Instruction >>
Change each occurrence of "Find the location of" to "Identify the position of" throughout the rows below, and reproduce them with everything else left as it is.
### Data to examine
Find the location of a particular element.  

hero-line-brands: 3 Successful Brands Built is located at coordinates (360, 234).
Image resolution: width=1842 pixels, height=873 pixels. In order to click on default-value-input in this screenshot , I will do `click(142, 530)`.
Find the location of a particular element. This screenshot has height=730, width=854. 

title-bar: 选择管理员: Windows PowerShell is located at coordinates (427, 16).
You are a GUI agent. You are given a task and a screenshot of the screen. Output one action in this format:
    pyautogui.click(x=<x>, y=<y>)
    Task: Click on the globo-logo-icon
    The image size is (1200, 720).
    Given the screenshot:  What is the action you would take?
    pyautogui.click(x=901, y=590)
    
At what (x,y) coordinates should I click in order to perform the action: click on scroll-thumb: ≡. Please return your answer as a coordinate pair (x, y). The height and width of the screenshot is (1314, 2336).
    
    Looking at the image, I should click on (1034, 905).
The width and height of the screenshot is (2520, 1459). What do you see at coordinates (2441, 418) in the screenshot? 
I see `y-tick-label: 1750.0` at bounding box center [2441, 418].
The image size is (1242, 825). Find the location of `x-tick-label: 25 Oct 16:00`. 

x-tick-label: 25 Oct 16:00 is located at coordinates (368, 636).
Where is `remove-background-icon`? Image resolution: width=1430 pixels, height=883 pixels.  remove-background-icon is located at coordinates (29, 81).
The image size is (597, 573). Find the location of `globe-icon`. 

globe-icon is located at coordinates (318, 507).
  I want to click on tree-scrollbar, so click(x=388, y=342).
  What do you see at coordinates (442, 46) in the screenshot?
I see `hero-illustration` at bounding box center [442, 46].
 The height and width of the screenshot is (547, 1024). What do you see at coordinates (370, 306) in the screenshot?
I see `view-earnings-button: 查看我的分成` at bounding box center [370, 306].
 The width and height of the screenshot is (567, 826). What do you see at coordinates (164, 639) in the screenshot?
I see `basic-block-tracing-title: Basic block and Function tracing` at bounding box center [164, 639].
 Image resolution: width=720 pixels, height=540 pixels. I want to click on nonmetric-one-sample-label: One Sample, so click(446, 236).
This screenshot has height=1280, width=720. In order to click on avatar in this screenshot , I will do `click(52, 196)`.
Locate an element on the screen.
######
Solution for this problem >>
Identify the position of a particular element.  

hero-line-brands: 3 Successful Brands Built is located at coordinates (360, 234).
Image resolution: width=1842 pixels, height=873 pixels. In order to click on default-value-input in this screenshot , I will do `click(142, 530)`.
Identify the position of a particular element. This screenshot has height=730, width=854. 

title-bar: 选择管理员: Windows PowerShell is located at coordinates (427, 16).
You are a GUI agent. You are given a task and a screenshot of the screen. Output one action in this format:
    pyautogui.click(x=<x>, y=<y>)
    Task: Click on the globo-logo-icon
    The image size is (1200, 720).
    Given the screenshot:  What is the action you would take?
    pyautogui.click(x=901, y=590)
    
At what (x,y) coordinates should I click in order to perform the action: click on scroll-thumb: ≡. Please return your answer as a coordinate pair (x, y). The height and width of the screenshot is (1314, 2336).
    
    Looking at the image, I should click on (1034, 905).
The width and height of the screenshot is (2520, 1459). What do you see at coordinates (2441, 418) in the screenshot? 
I see `y-tick-label: 1750.0` at bounding box center [2441, 418].
The image size is (1242, 825). Identify the position of `x-tick-label: 25 Oct 16:00`. 

x-tick-label: 25 Oct 16:00 is located at coordinates (368, 636).
Where is `remove-background-icon`? Image resolution: width=1430 pixels, height=883 pixels.  remove-background-icon is located at coordinates (29, 81).
The image size is (597, 573). Identify the position of `globe-icon`. 

globe-icon is located at coordinates (318, 507).
  I want to click on tree-scrollbar, so click(x=388, y=342).
  What do you see at coordinates (442, 46) in the screenshot?
I see `hero-illustration` at bounding box center [442, 46].
 The height and width of the screenshot is (547, 1024). What do you see at coordinates (370, 306) in the screenshot?
I see `view-earnings-button: 查看我的分成` at bounding box center [370, 306].
 The width and height of the screenshot is (567, 826). What do you see at coordinates (164, 639) in the screenshot?
I see `basic-block-tracing-title: Basic block and Function tracing` at bounding box center [164, 639].
 Image resolution: width=720 pixels, height=540 pixels. I want to click on nonmetric-one-sample-label: One Sample, so click(446, 236).
This screenshot has height=1280, width=720. In order to click on avatar in this screenshot , I will do `click(52, 196)`.
Locate an element on the screen.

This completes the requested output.